In lecture, we discussed *level set* representations, which encode geometry as the zero set of a function stored on a grid. Often, we want to convert this *implicit* description to an *explicit* description (e.g., to make rendering easier).

In this case, suppose we have a 2D grid of values, which are positive outside the object and negative inside the object:

For simplicity, we will assume that each grid cell has dimensions 1x1. We now want to produce a collection of line segments that approximate the zero set. A simple observation we can make is that if we have a positive value a > 0 on one endpoint of an edge, and a negative value b < 0 at the other endpoint, then there must be a zero somewhere in the middle of the edge. So, to get an explicit description of our surface we can

- find the location of zeros along each edge that intersects the zero curve, and
- in each grid cell, connect zeros along line segments to get an explicit representation of this curve.

This algorithm is called "marching squares" (and in 3D there is an analogous algorithm called "marching cubes").

### Question 1

If we use *linear* interpolation, along an edge with endpoint values a and b, where will we find the zero value?

**Hint:** write the linearly interpolated values as a function of t, which ranges between 0 and 1.

### Question 2

Suppose now that we have a 4x3 grid with node values given in the picture above. Using your formula from the last part, find the zeros along each edge that intersects the curve. In each grid cell, connect these zeros along line segments to draw the final curve. (Are there any ambiguous cases?) Finally, fill in the "inside" of the curve. What shapes might these regions have been sampled from?

**Hint:** it's probably easiest to first compute the zeros in terms of c and d, then plug in the actual values at the end. (It's ok to use a calculator!)

**Hint:** try to take advantage of symmetry, so that you don't have to do so many calculations!

### Solution:

(Question 1) The zero of the linear function can be found at t = a/(a-b); the surface will pass through this edge only if this t-value is between 0 and 1.

(Question 2) The values were sampled from the function

$4 \min\left(\sqrt{(x - 3/2)^2 + (y - 1)^2} - 1, \sqrt{(x - 1/4)^2 + y^2} - 1/2\right)$

i.e., the distance to a pair of circles. (The factor 4 is for convenience, and just makes the constants simpler to work with.)

There are two possible solutions: since every edge in the lower-left cell contains a zero, there are two different ways we can connect up the edges (without intersection). This kind of ambiguity is also a well-know problem with the marching cubes algorithm. One solution is to instead use the marching tetrahedra algorithm (or "marching triangles" in 2D).

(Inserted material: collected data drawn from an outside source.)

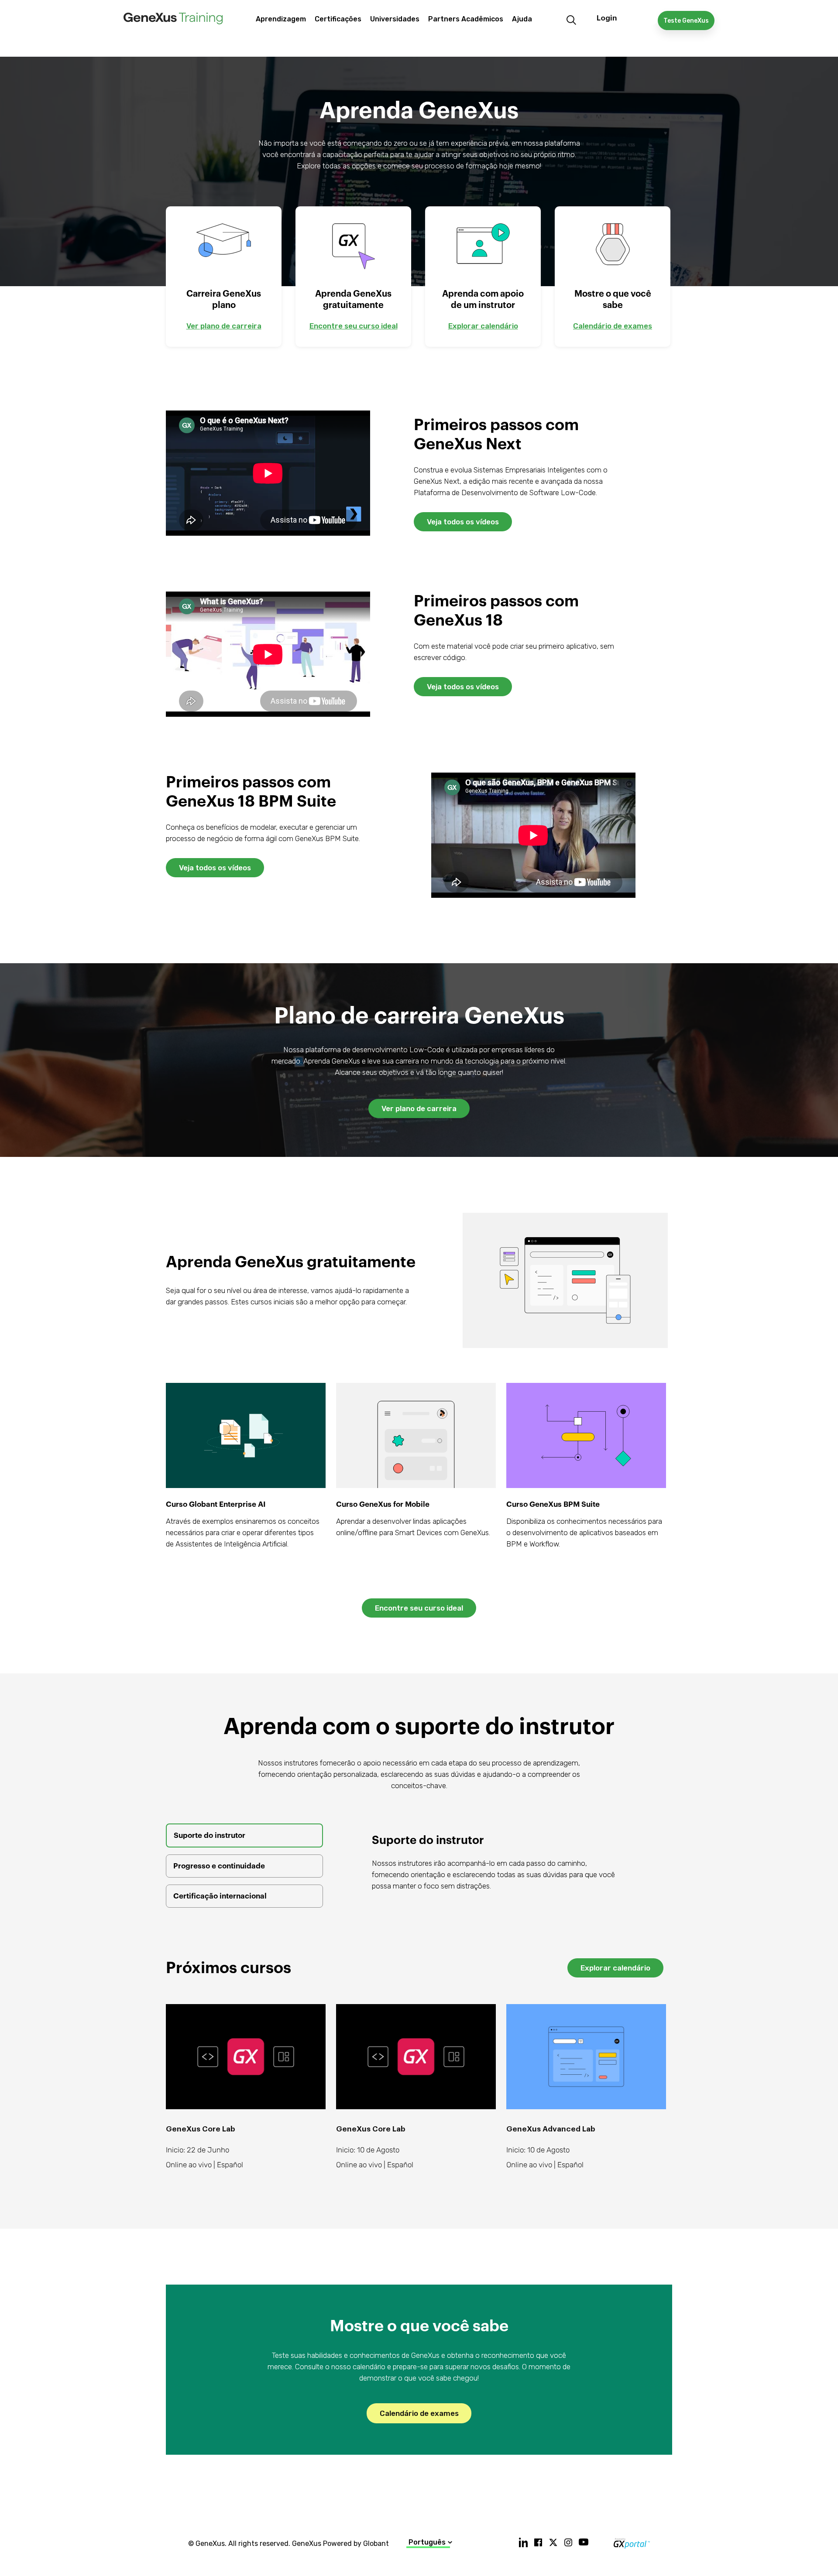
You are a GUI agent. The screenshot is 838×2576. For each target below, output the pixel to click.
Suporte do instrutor (209, 1835)
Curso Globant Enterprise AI (216, 1504)
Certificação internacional (220, 1896)
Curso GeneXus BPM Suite (553, 1504)
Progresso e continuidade (219, 1866)
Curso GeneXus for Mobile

This outcome is yet another example of aliasing: because we only have a very small number of samples, the signal (or shape) we reconstruct can look very different from the one we sampled. In this case, we have not only geometric error (the reconstructed shape does not exaptly follow the circles), but also *topological* error (we might get one piece instead of two). On the whole, aliasing and sampling will become much more difficult (and interesting!) as we start to look at general geometric signals.